Question #9f76a

1 Answer
Feb 7, 2016

Answer:

The peroxide anion.

Explanation:

The idea here is that transition metals can obtain a stable noble gas configuration by forming coordination complexes.

For a given transition metal, its stable noble gas configuration will correspond to the electron configuration of the noble gas with which it shares the period in the periodic table.

Cobalt is located in period 4, so its noble gas electron configuration will match that of krypton, #"Kr"#, which has a total of #36# electrons surrounding its nucleus.

So, the effective atomic number for a transition metal in a coordination complex is calculated like this

#color(blue)("EAN" = Z - "O.N." + n xx 2)" "#, where

#Z# - the atomic number of the transition metal
#"O.N."# - its oxidation number
#n# - the coordination number of the metal cation

Now, your goal here is to use this equation to find the oxidation state of the transition metal. This will then allow you to find the charge, #x#, on the #"O"_2^(x)# ligand.

Your transition metal cation will be surrounded by

  • two ammonia molecules, #"NH"_3#
  • one ethylenediamine molecule, #"en"#
  • one unknown ligand labeled #"O"_2^(x)#

Now, it is important to realize that ethylenediamine and the #"O"_2^x# ligand are bidentate ligands, which means that they donate two pairs of electrons to the metal cation, not just one pair like you have for the unidentate ligands.

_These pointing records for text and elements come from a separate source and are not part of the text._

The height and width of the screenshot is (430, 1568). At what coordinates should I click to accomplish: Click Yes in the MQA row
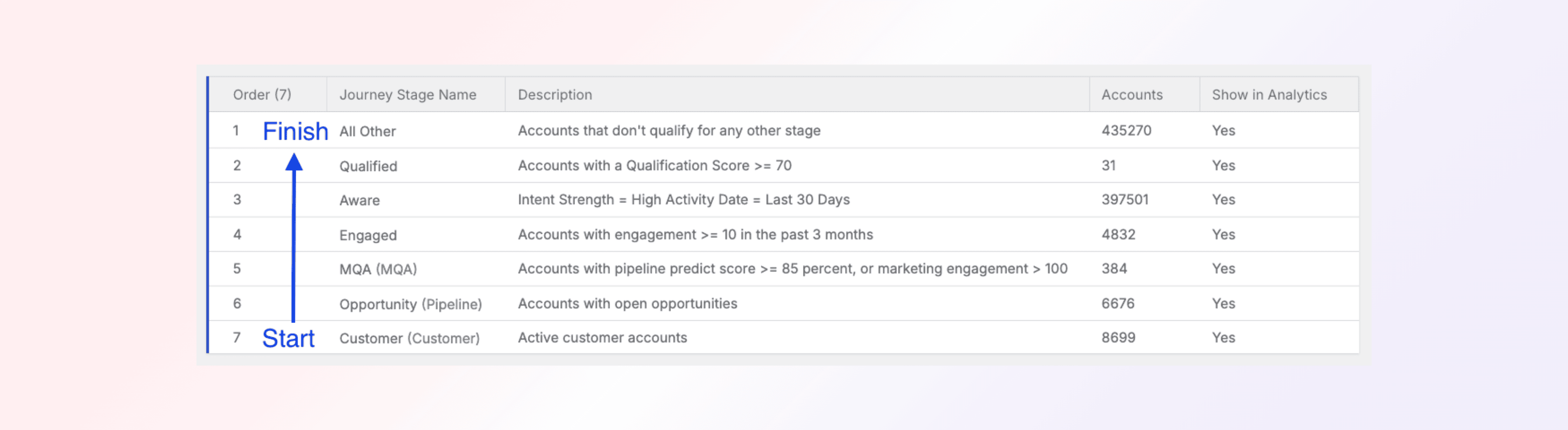coord(1223,269)
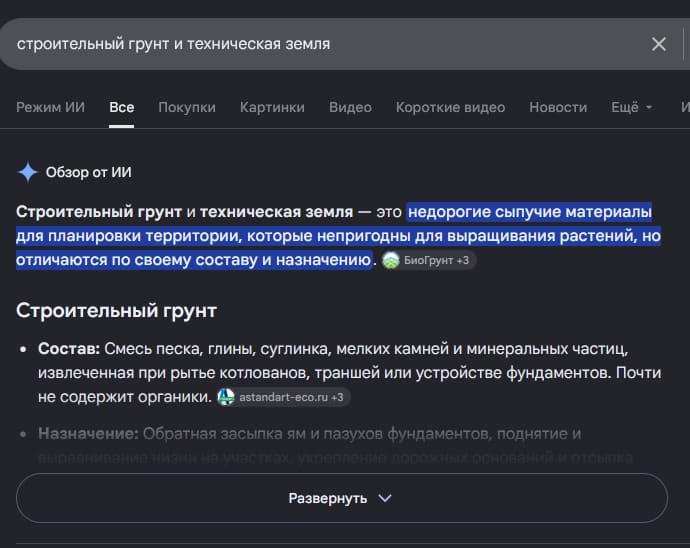Open the Новости tab
Screen dimensions: 690x548
point(558,107)
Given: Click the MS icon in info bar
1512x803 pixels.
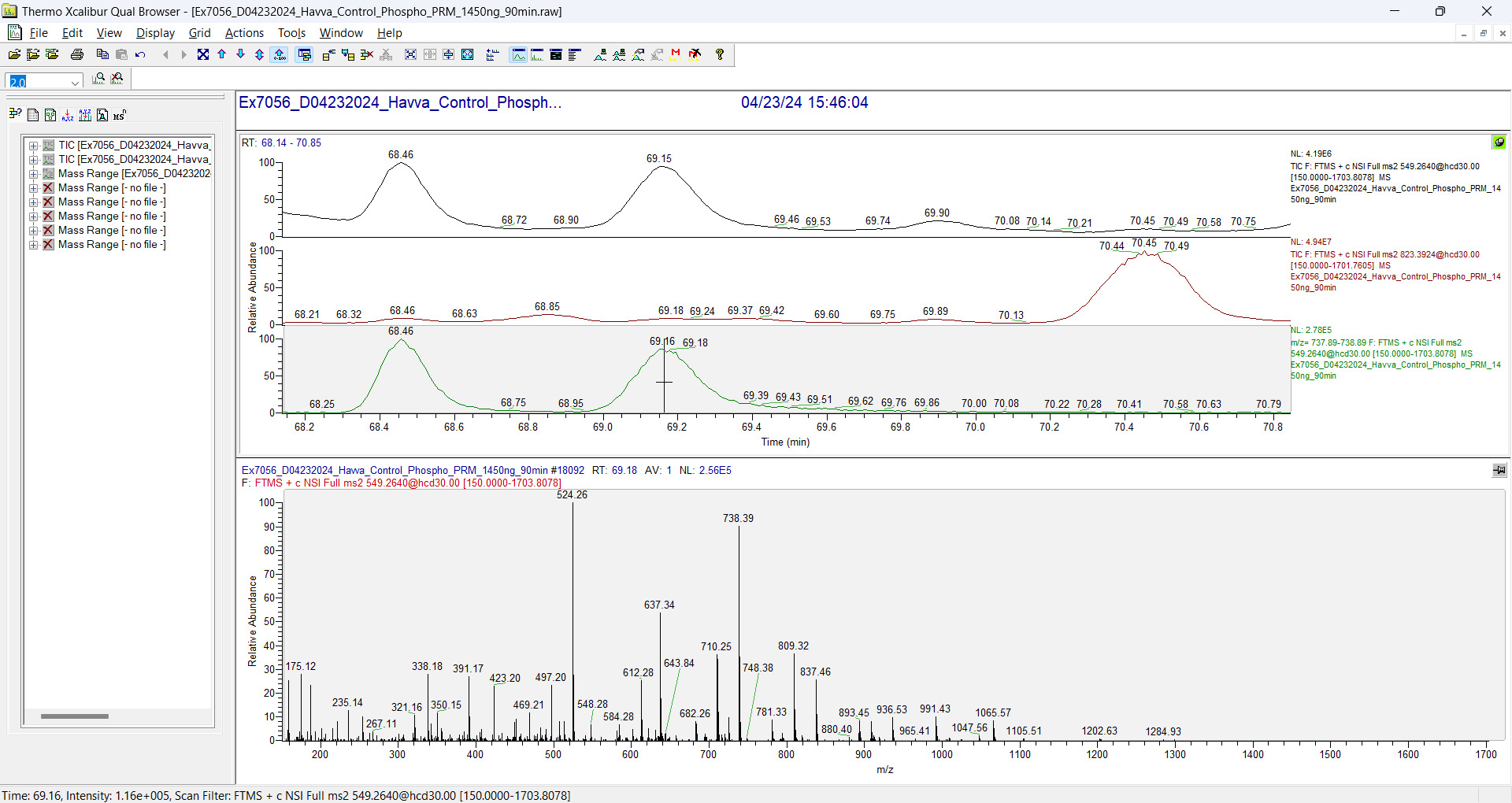Looking at the screenshot, I should click(x=119, y=115).
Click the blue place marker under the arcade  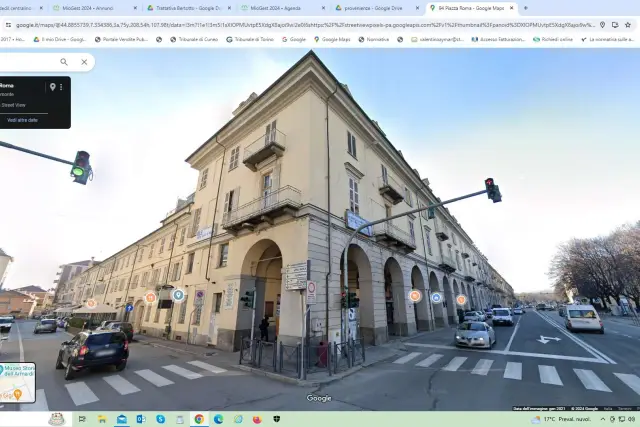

This means that the coordination number of the metal cation, which essentially tells you how many atoms are donating electrons to the metal cation, will be equal to #6#, since the cobalt cation will form six dative covalent bonds

  • #2 xx "NH"_3#
  • #2 xx "en"#
  • #2 xx "O"_2^(x)#

So, plug this into the equation for EAN and find the oxidation state of the metal

#"EAN" = 27 - "O.N." + 6 xx 2#

#"O.N." = 27 + 12 - 36 = +3#

Now, notice that you're dealing with a neutral coordination compound made up of

#["Co"("NH"_3)_2"O"_2^(x)("en")]^(y+)" "# and #" ""Cl"^(-)#

This tells you that the overall charge of the complex ion, #y+#, must be equal to the negative charge of the chloride anion, which is #1-#, which is equivalent to saying that

#(y+) + (1-) = 0 implies y = 1+#

Now, ammonia and ethylenediamine are neutral molecules, which means that the overall charge on the #"O"_2^x# ligand must be equal to

#"O.N." + overbrace((1 xx x))^(color(purple)("one O"_2color(white)(a)"ligand")) + overbrace(1 xx (1-))^(color(blue)("one Cl"^(-)"anion")) = 0#

This is equivalent to

#x = 1 - (+3) = -2#

Therefore, you're dealing with the #"O"_2^(2-)# anion, also known as the peroxide anion.